Lean is a functional programming language that can be also used as an interactive theorem prover. Lean programming primarily involves defining types and functions. This allows your focus to remain on the problem domain and manipulating its data, rather than the details of programming. The Lean project was launched by Leonardo de Moura in 2013 as an open source project, hosted on GitHub.

PREPARATION:

Additional materials may be circulated nearer the day, but students are asked to install Lean 4 on their machines in advance.

For installing Lean 4, please see their download pages. Information about the community of Lean users and the mathematical components library Mathlib can be found at the Lean Community website.

SPEAKERS:

Dr Sebastian Ullrich headshot

Dr Ullrich is a Programming Languages researcher and engineer. He is one of the core contributor to the development of the Lean programming language and theorem prover. After finishing his PhD on the design of the current version of Lean, Lean 4, in 2023, he co-founded the Lean Focused Research Organization together with Leonardo de Moura, the creator of Lean, with the goal of tackling the challenges of scalability, usability, and proof automation in the Lean theorem prover.

Dr Joachim Breitner

Ever since Joachim has found beauty and elegance in Functional Programming, he’s been working with and on functional programming languages, in particular Haskell.

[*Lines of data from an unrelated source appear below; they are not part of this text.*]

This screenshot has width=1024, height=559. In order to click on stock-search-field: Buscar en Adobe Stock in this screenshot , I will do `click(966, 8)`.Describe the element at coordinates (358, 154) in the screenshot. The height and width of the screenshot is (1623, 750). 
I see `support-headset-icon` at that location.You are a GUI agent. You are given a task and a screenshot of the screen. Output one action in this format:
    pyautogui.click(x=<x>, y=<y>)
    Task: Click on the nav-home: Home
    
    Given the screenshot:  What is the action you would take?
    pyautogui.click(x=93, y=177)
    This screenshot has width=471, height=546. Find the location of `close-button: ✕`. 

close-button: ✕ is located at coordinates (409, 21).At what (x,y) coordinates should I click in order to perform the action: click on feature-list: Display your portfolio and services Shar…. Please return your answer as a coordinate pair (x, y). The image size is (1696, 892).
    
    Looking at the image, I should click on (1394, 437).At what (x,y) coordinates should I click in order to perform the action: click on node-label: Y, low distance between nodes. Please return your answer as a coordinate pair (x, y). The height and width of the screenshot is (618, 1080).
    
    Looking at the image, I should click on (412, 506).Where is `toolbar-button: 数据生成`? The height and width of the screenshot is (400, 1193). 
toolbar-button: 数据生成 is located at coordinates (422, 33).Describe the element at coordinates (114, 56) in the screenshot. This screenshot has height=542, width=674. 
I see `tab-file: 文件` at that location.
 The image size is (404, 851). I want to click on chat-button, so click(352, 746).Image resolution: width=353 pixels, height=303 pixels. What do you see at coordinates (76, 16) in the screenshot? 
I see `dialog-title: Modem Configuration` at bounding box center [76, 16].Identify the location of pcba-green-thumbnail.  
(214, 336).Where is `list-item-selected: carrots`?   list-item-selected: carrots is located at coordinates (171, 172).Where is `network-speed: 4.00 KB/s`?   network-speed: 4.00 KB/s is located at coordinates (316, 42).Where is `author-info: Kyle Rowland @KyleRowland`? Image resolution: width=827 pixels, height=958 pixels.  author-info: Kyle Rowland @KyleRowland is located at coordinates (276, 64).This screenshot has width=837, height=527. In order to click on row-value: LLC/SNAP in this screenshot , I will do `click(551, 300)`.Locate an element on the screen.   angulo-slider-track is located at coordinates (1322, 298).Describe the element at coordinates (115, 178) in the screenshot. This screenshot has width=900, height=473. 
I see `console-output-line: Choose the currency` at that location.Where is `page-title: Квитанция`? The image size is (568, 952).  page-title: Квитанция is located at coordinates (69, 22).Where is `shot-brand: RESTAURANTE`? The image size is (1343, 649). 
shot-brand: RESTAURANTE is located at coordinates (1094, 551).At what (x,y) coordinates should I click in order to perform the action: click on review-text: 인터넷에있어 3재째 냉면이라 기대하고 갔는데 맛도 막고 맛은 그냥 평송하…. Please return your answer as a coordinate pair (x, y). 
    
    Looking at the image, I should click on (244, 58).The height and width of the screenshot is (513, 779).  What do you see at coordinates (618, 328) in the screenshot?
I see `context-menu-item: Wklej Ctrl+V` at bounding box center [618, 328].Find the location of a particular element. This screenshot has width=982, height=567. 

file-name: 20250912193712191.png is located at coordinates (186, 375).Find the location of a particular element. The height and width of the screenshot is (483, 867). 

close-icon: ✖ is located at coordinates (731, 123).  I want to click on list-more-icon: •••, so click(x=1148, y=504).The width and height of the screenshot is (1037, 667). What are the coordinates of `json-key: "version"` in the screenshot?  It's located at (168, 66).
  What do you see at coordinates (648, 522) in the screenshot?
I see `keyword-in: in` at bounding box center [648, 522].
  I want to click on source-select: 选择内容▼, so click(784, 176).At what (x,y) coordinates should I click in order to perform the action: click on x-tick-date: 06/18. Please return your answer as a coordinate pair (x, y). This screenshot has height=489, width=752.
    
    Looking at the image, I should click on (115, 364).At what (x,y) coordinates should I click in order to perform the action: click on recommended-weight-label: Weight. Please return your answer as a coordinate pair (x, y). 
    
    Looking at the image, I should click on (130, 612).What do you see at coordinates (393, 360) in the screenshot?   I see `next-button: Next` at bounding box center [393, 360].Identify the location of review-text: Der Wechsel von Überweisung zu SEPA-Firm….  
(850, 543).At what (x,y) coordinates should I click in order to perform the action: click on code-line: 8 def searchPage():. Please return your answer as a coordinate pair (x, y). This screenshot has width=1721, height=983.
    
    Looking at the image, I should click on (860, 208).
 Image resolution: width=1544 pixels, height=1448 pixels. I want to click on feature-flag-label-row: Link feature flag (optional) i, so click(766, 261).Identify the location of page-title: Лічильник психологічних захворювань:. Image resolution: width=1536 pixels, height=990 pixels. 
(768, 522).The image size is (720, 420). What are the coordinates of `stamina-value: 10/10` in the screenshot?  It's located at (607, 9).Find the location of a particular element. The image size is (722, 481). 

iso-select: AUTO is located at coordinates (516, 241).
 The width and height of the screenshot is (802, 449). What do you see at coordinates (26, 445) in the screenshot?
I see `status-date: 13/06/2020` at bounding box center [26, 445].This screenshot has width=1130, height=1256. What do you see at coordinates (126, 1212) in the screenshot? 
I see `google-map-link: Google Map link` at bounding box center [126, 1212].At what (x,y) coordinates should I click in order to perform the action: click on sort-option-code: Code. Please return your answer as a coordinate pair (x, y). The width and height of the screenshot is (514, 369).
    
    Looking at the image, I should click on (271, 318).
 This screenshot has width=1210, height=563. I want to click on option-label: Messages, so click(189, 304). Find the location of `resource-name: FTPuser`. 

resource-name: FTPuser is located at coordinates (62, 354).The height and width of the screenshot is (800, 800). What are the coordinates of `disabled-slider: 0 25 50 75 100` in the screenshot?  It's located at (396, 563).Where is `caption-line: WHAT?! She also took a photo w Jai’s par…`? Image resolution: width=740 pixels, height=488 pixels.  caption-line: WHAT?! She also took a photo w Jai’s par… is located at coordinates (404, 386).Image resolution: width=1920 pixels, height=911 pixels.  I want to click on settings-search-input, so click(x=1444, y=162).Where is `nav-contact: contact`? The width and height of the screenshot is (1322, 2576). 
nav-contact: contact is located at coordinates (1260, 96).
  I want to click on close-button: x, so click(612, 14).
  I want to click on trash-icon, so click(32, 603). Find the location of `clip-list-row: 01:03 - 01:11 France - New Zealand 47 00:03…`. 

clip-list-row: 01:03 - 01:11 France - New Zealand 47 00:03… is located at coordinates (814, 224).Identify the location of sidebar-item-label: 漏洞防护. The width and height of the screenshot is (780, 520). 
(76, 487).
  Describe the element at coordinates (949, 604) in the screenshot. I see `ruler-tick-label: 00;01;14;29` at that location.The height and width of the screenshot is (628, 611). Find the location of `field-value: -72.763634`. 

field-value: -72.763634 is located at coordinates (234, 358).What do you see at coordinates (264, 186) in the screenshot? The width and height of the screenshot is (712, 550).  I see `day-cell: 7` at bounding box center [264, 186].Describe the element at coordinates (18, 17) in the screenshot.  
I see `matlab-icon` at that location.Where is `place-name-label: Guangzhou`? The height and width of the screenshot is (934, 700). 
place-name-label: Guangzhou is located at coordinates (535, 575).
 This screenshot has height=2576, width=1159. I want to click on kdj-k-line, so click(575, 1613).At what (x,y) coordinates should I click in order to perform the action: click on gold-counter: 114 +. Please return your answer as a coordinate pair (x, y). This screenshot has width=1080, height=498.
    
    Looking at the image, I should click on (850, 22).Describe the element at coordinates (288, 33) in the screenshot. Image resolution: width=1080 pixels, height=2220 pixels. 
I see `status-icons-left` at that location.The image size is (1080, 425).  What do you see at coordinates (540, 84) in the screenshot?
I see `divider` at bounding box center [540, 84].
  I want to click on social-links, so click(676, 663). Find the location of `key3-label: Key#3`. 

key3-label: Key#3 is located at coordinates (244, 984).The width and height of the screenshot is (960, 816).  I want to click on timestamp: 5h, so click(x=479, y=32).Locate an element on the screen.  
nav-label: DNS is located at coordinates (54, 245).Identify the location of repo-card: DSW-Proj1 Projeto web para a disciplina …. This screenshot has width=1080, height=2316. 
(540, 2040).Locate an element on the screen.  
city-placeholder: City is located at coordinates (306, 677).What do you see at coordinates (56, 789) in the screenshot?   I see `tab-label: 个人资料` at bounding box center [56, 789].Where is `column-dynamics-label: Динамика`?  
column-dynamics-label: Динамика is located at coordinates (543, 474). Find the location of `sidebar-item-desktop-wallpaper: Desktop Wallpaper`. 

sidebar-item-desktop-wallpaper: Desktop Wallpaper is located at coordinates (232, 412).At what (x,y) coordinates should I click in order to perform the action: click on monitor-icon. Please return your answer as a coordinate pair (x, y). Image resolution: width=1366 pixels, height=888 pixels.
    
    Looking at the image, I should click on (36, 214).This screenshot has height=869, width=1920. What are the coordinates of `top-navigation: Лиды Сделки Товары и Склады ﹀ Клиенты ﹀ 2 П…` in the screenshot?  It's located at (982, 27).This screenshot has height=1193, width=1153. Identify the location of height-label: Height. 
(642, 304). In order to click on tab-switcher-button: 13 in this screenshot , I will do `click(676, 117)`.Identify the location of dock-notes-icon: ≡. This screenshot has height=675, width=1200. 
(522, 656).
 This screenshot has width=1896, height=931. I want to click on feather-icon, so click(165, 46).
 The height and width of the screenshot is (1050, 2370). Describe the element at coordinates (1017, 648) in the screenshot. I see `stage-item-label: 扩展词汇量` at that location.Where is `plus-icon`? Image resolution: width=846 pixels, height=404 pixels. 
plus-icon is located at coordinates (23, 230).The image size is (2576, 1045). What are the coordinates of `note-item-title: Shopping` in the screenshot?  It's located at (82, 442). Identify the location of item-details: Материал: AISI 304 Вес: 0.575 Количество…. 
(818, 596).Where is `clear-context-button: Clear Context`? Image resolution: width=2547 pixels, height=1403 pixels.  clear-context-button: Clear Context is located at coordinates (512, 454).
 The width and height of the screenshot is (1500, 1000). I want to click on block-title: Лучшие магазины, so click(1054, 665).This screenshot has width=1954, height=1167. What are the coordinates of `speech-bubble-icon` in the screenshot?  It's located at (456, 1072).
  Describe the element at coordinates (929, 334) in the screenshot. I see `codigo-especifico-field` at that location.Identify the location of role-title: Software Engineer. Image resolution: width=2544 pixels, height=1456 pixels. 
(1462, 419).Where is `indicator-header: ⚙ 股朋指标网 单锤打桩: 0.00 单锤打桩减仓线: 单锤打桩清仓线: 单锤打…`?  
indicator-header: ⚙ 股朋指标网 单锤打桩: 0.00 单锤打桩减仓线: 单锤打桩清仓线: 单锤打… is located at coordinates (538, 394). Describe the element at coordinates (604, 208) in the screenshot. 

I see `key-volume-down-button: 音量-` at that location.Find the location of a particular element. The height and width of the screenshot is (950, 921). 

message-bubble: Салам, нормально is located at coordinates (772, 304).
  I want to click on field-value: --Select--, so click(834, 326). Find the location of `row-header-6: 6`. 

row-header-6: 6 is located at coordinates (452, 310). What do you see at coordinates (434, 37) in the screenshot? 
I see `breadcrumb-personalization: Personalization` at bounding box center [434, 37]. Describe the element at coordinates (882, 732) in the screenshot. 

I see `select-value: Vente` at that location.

He’s also always been fascinated by Interactive Theorem Proving and his academic persona used Isabelle and Coq for formalize mathematics and verify programs. These two interests find their natural synthesis in the Lean programming language, and Joachim joined the Lean FRO to work on the Lean compiler itself. Besides such serious nerdery, you’ll find Joachim dancing Swing and Tango (in particular when traveling to conferences, so talk to him if you want to join), paragliding and unapologetically making bad puns.